The stock market should react when data comes in better than anticipated, and that is what we are seeing today. However, the market must also be forward looking, and in that case the outlook for housing remains unclear. Continued signs of general economic recovery would certainly prove beneficial to the housing market as jobs are created, foreclosure rates slow, and confidence is restored. However, there remains the problem of large amount of inventory remaining on the market. The National Association of Realtors estimates that there is a supply of 3.58 million homes currently available for sale, which equates to about 8 months worth of supply. This is a slight improvement from previous reports, yet as the market improves banks may start listing more of their foreclosed properties. This “shadow inventory” is clearly an unknown and may serve to keep inventory levels high for a prolonged period of time. Excess inventory is the enemy of home-builders, as it means adding to the supply (their business) would only serve to further misalign supply and demand, in time lowering prices.

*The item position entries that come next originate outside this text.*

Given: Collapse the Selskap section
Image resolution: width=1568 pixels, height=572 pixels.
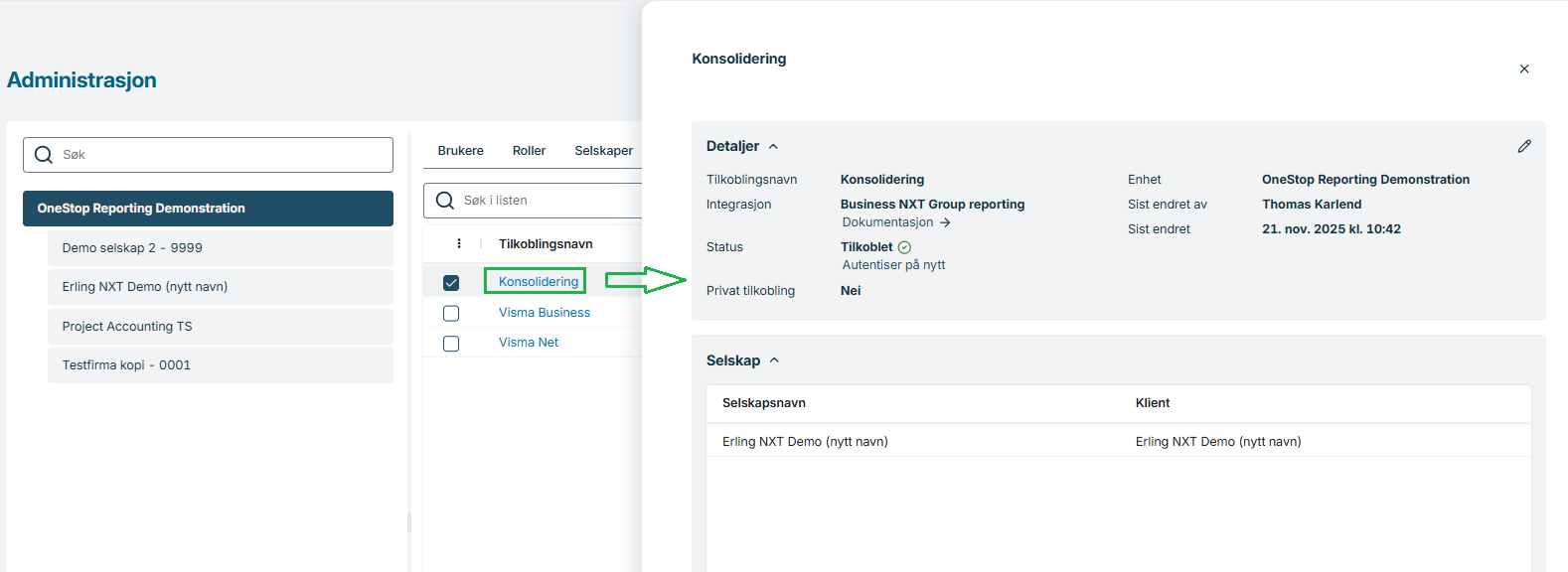Looking at the screenshot, I should click(774, 360).
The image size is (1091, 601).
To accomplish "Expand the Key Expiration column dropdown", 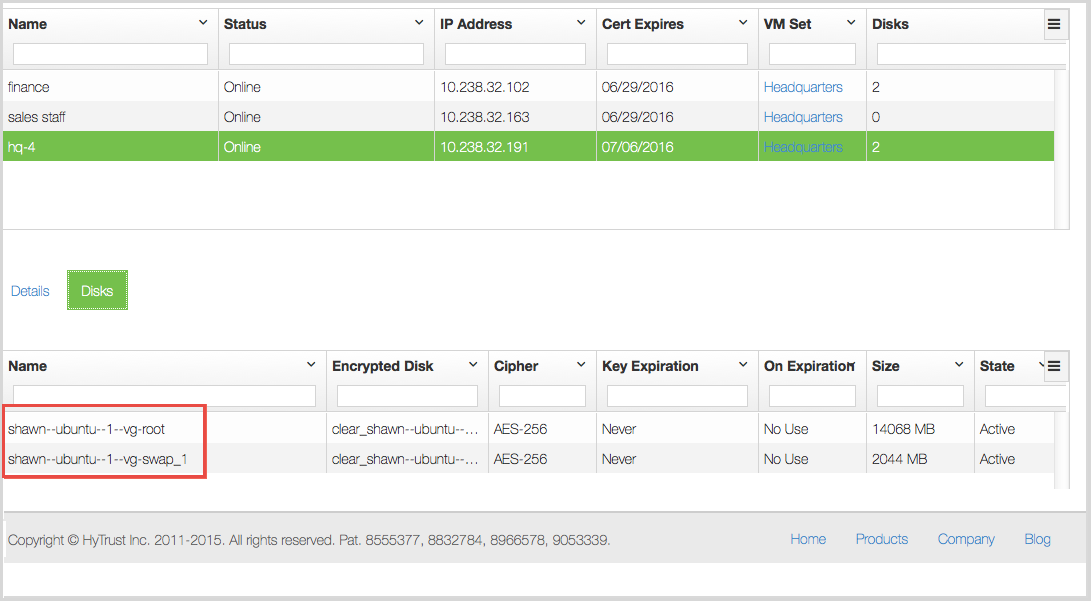I will click(742, 365).
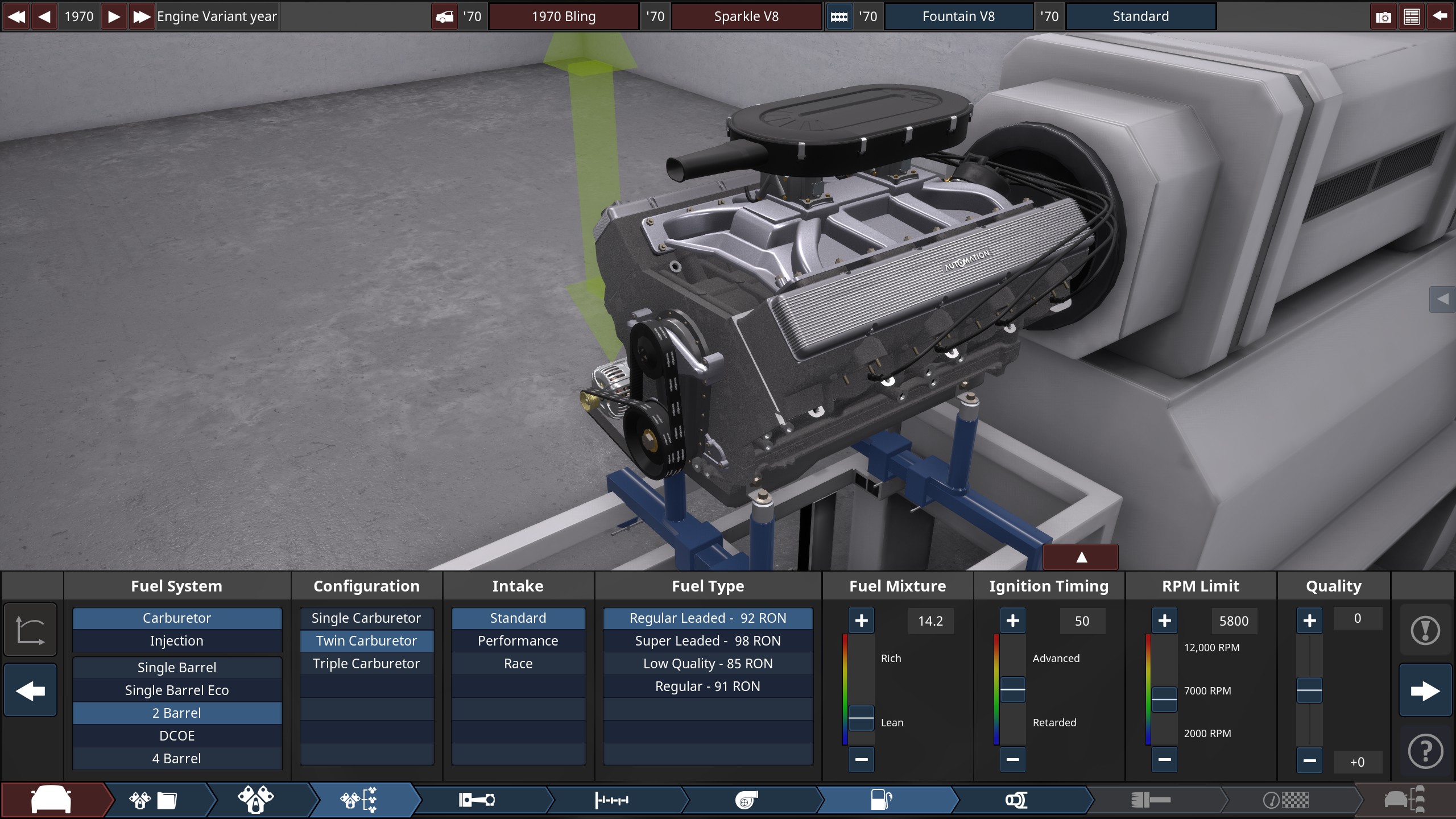This screenshot has width=1456, height=819.
Task: Click the question mark help icon
Action: coord(1425,752)
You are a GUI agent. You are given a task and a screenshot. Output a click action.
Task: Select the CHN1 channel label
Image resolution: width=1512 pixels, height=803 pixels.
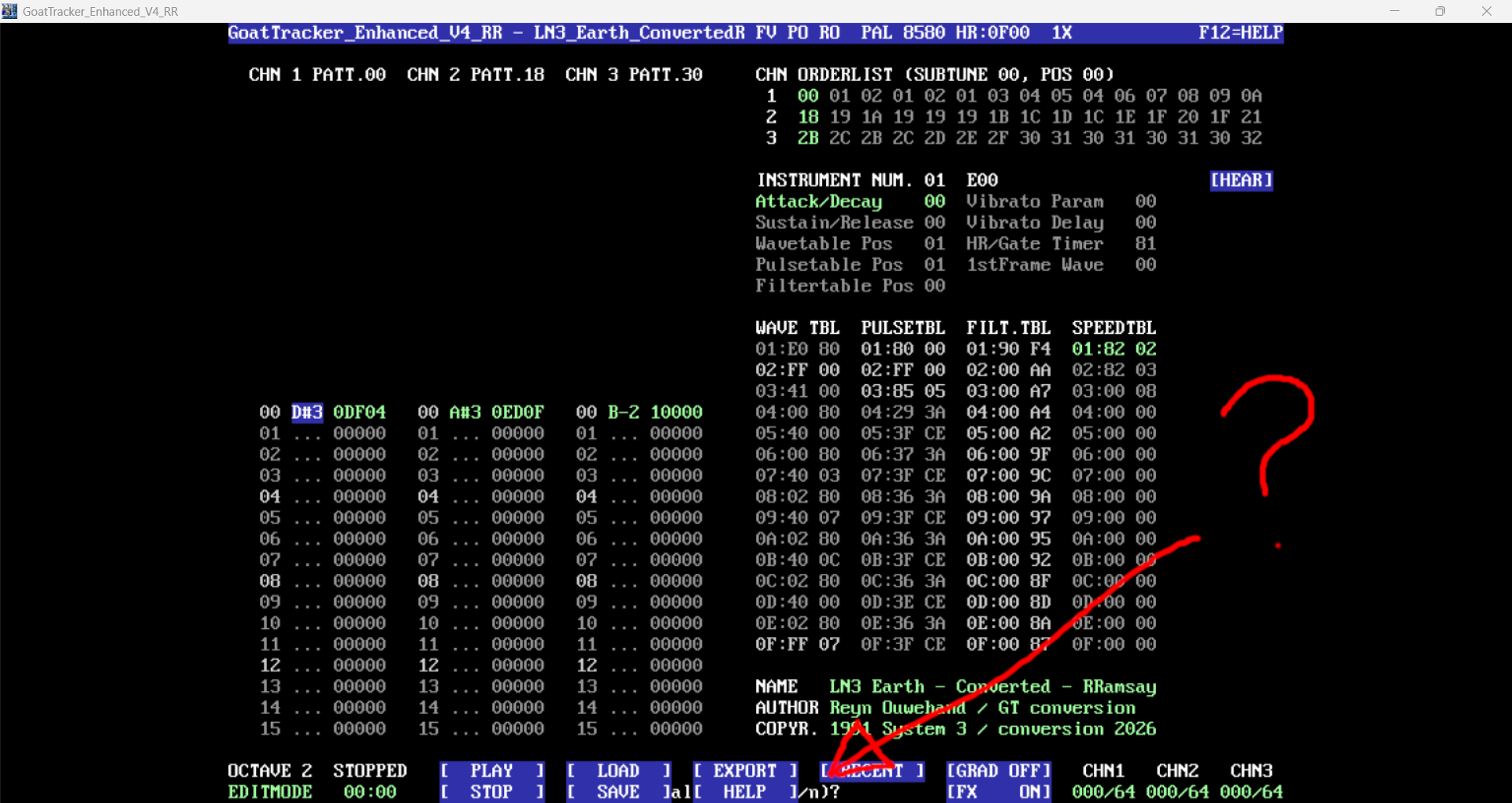click(1103, 771)
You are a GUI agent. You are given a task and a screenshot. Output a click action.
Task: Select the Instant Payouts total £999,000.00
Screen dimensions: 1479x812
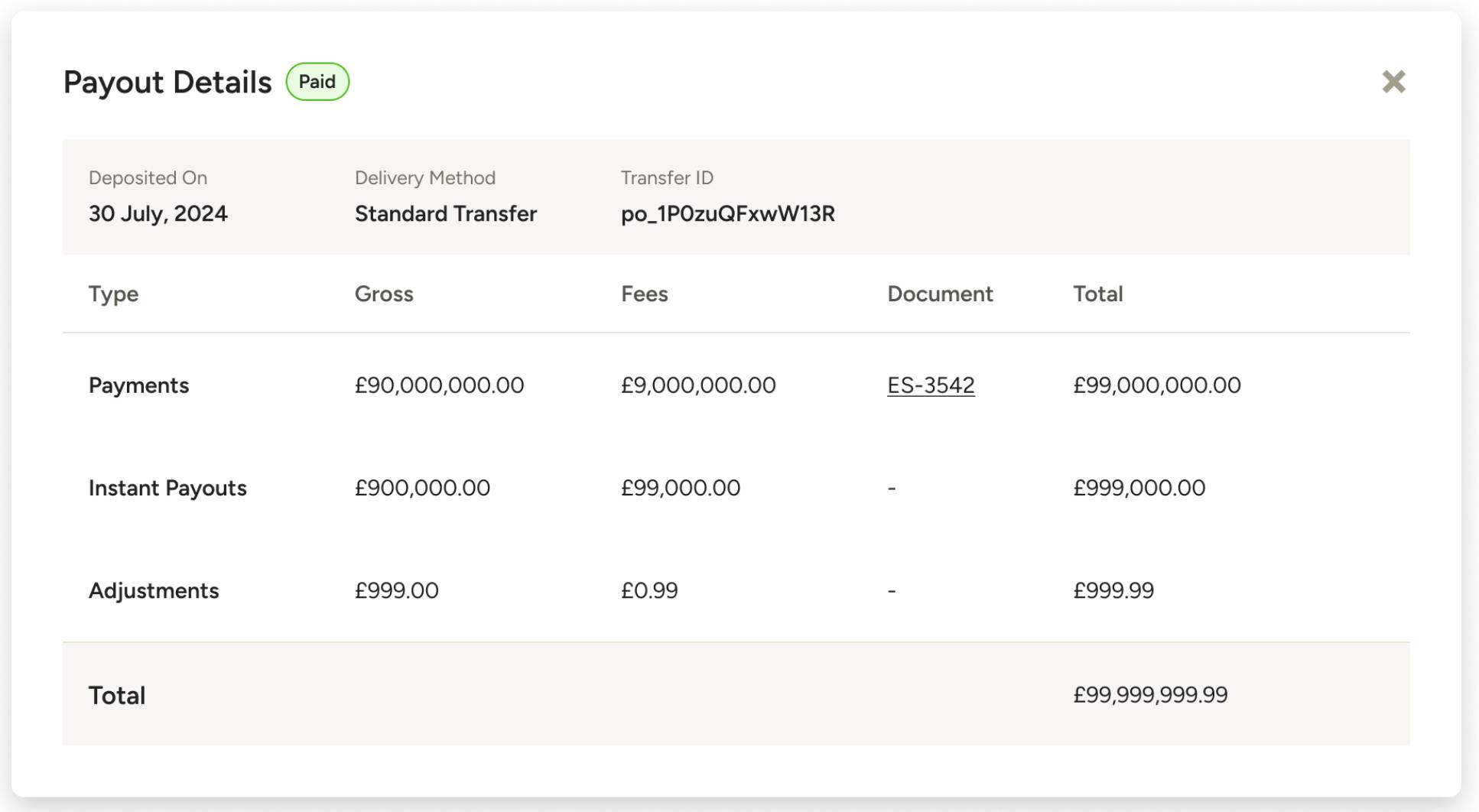point(1139,488)
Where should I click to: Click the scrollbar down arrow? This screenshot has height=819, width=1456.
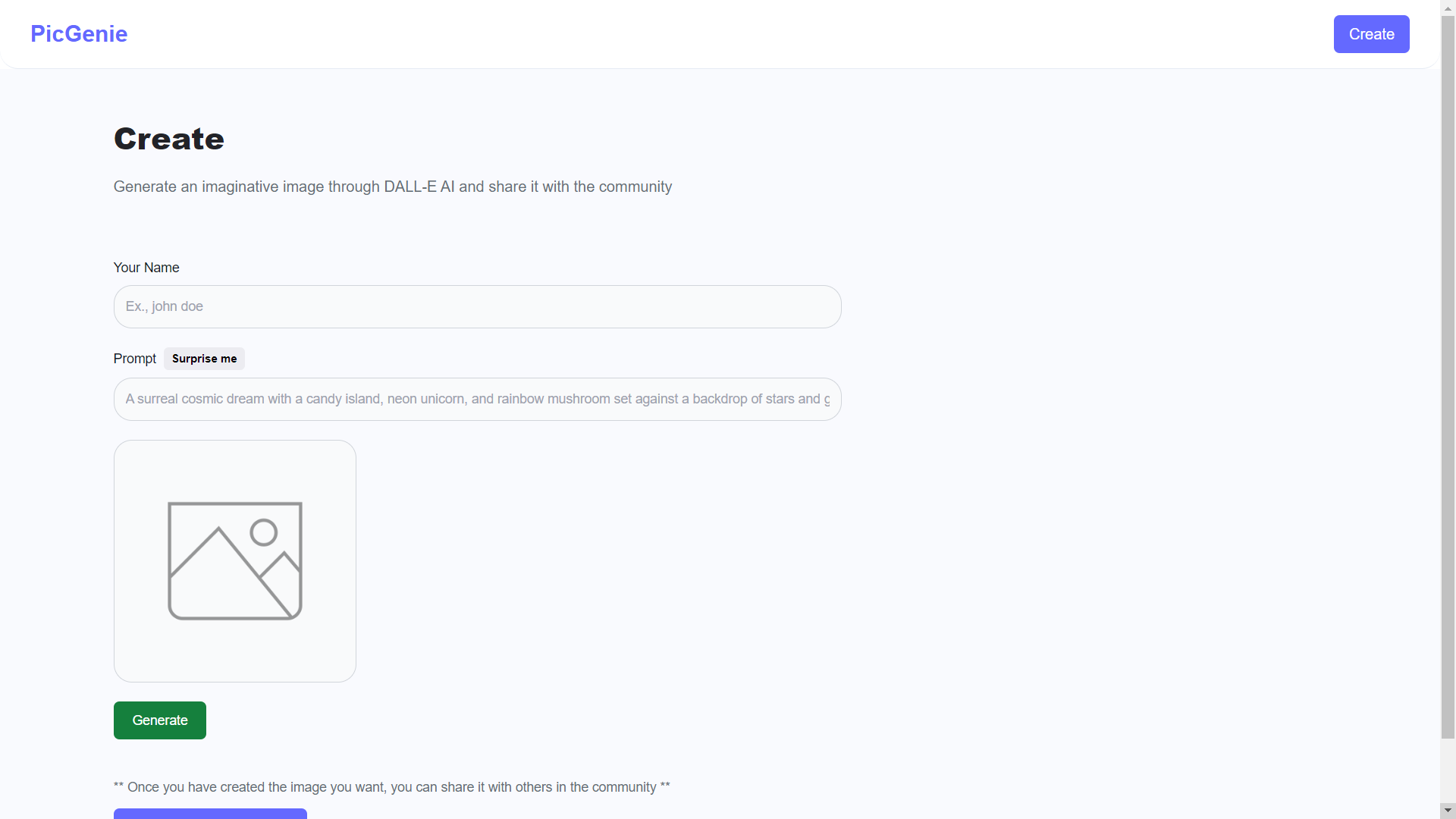1448,811
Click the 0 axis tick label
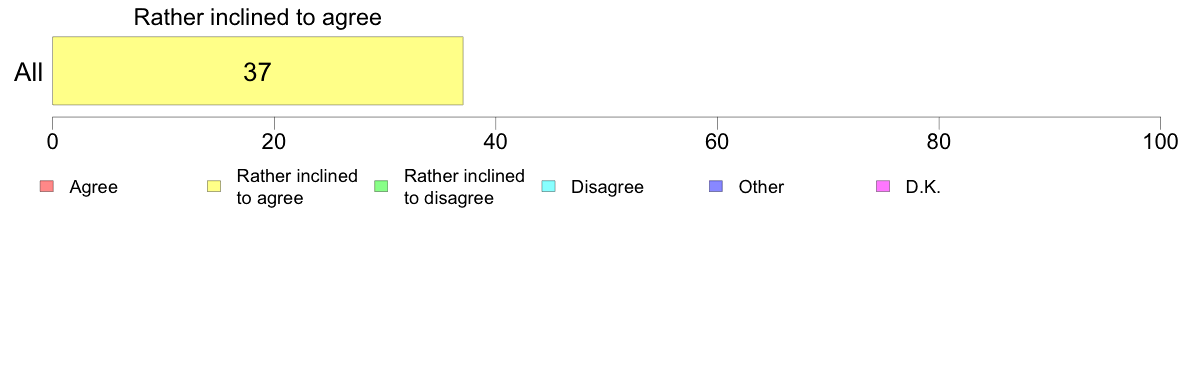The image size is (1188, 368). click(52, 142)
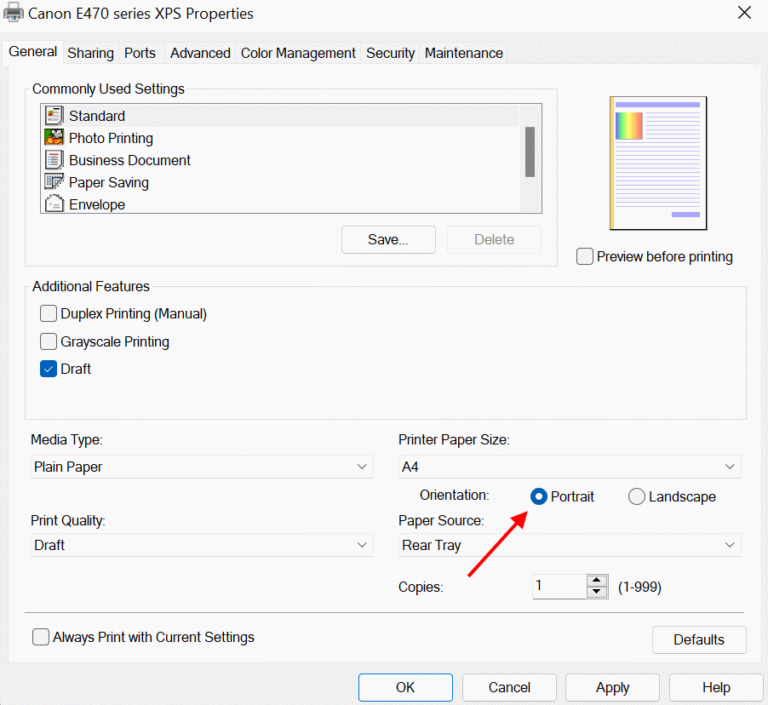
Task: Pick the Envelope setting icon
Action: coord(54,204)
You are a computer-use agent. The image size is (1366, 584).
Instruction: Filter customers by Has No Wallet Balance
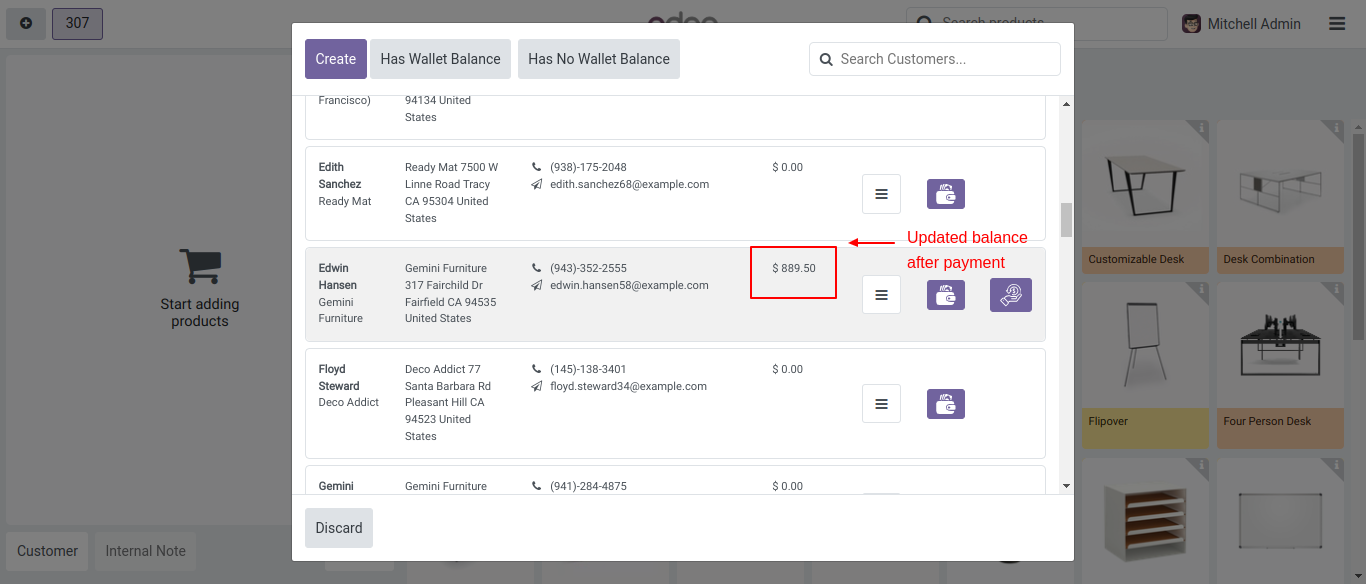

For homebuilders, losses have been trimmed recently and there has been necessary consolidation in the industry already. However, the next few months will be pivotal for these stocks. The expiration of the tax-credit may lead to a lag in purchases for the following months, and any rebound in prices may bring out some housing inventory hiding in the shadows of big bank balance sheets. From a value investor’s perspective, we recommend staying away from stocks heavily tied to residential construction, in spite of today’s bullish data.